2005 Salt Lake City Annual Meeting (October 16–19, 2005)

Paper No. 8
Presentation Time: 10:20 AM

MODELING THE FLUID FLOW IMPLICATIONS OF VARYING FAULT PERMEABILITY STRUCTURE ALONG THE TEASDALE FAULT, UTAH


DUNN, Jeffrey T., MWH Americas, Inc, 10619 So. Jordan Gateway, Suite 100, South Jordan, UT 84095 and FORSTER, Craig B., College of Architecture+Planning, University of Utah, 375 S. 1530 E, Room 235, Salt Lake City, UT 84112, jeffrey.t.dunn@mwhglobal.com

Exhumed reservoirs help to assess subsurface uncertainty in the presence, type, orientation and intensity of fault-related damage elements (e.g., joints and deformation bands).
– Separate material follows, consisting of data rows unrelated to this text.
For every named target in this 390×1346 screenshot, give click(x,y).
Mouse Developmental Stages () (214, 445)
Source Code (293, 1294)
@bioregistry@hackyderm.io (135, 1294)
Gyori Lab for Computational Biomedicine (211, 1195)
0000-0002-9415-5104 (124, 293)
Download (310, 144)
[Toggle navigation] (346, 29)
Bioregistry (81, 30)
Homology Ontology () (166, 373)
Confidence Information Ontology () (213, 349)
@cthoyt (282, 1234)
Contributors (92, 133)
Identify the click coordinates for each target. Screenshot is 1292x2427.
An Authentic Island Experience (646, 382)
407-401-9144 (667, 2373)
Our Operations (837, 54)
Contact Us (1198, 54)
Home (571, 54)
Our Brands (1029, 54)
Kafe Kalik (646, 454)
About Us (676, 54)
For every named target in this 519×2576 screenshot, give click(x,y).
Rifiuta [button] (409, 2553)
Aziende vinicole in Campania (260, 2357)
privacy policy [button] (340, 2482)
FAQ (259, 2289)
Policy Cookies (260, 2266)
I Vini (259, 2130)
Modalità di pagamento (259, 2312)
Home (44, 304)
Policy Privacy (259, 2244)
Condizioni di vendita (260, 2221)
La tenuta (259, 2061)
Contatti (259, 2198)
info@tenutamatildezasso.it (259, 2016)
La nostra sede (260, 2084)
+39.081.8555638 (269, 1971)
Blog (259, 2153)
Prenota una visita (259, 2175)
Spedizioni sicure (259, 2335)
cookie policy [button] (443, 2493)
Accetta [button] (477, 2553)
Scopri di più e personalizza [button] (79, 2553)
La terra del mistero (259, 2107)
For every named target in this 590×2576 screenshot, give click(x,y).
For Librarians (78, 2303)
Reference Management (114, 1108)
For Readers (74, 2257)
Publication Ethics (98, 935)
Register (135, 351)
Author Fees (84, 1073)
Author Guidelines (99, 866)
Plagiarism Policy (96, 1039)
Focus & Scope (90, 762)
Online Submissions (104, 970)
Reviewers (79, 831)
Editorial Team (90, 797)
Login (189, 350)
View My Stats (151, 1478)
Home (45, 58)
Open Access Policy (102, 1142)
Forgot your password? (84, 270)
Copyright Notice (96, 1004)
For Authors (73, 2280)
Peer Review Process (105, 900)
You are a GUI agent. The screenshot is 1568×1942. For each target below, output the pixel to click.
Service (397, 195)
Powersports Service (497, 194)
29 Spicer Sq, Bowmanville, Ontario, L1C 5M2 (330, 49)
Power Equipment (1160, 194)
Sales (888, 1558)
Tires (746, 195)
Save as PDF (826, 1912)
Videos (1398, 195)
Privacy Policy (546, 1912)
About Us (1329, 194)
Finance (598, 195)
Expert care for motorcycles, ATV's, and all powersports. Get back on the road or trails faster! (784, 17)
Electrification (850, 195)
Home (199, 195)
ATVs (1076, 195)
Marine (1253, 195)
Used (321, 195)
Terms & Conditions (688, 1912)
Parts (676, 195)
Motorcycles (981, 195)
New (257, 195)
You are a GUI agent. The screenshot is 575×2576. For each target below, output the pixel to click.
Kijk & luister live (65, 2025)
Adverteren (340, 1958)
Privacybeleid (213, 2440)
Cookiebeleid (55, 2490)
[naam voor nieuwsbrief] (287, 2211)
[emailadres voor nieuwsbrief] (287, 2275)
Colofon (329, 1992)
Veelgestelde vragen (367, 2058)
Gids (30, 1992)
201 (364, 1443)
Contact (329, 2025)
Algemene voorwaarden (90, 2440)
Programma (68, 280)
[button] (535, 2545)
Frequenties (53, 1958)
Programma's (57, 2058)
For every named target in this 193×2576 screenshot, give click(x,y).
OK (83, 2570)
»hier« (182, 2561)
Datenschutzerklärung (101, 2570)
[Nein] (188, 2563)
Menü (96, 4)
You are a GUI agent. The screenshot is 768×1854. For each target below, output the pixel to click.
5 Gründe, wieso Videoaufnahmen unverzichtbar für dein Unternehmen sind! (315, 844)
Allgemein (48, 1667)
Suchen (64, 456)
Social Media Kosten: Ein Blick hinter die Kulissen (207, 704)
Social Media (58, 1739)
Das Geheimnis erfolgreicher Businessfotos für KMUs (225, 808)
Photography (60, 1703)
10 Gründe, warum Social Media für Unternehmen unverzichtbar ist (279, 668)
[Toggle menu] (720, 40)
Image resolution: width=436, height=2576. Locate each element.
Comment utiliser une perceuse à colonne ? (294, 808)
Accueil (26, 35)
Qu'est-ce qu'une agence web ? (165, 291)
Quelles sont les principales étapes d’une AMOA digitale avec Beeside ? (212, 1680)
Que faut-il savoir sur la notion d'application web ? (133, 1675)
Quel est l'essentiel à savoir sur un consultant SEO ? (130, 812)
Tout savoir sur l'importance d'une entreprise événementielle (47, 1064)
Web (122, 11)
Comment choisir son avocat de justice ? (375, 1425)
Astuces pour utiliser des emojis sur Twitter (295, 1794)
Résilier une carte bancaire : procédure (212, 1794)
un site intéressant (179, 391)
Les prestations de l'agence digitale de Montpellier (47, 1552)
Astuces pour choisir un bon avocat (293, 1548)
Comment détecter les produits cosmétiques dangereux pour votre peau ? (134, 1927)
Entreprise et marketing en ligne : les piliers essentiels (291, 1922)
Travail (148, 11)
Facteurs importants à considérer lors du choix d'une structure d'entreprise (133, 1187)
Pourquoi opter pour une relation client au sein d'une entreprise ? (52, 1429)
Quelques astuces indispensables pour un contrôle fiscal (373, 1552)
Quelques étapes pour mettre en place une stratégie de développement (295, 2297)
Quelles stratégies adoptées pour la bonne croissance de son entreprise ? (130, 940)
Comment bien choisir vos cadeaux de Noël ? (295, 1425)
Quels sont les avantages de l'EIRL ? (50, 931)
Outcrop analogs for groundwater and petroleum production found along the 40-km Teasdale Fault (cutting aeolian Navajo Sandstone) help to evaluate possible implications of incorrectly estimating damage element properties. Single-phase, transient, finite-element fluid flow simulations are used to explore geologically plausible fault-related permeability (k) structures at two locations along the fault. At the fault mid-point, displacement is reverse slip (~1.5 km). At one end, displacement is strike-slip (~200 m). Simulated artesian conditions cause production wells to discharge water at declining rates computed in the simulations. Damage element attributes (e.g., permeability, porosity, width, continuity) and their location are based on detailed field mapping of fault-affected rock at each study location. Typical joint zone k values (kfn = fault-normal, ksp = strike-parallel, kdp = dip-parallel) are anisotropic with kfn = 379 md, ksp = 3631 md and kdp = 2508 md. Deformation band zones are nearly isotropic with kfn = 7 md, ksp = 14 md and kdp = 22 md. Varying these properties shows how intersecting zones of joints and deformation bands affect production from two hypothetical well fields. Simulation results indicate that high-k joint zones have a greater impact on drawdown and discharge volumes than low-k deformation band zones. The most restricted and compartmentalized systems yield cumulative production volumes 30% of the most connected systems. Thus, it is important to distinguish between subsurface joint zones and deformation band zones. Differences in cumulative production from individual wells illustrate how incorrectly estimating damage element properties may lead to poor well placement. Individual wells discharging from the least productive system can yield as little as 11% that of the most productive system. Simulation results show that the more closely spaced damage element zones of the reverse slip locality affect well production to a greater degree than the more widely distributed zones of the strike-slip locality. In both cases, production can be maximized by drilling wells near, or through the permeable joint zones.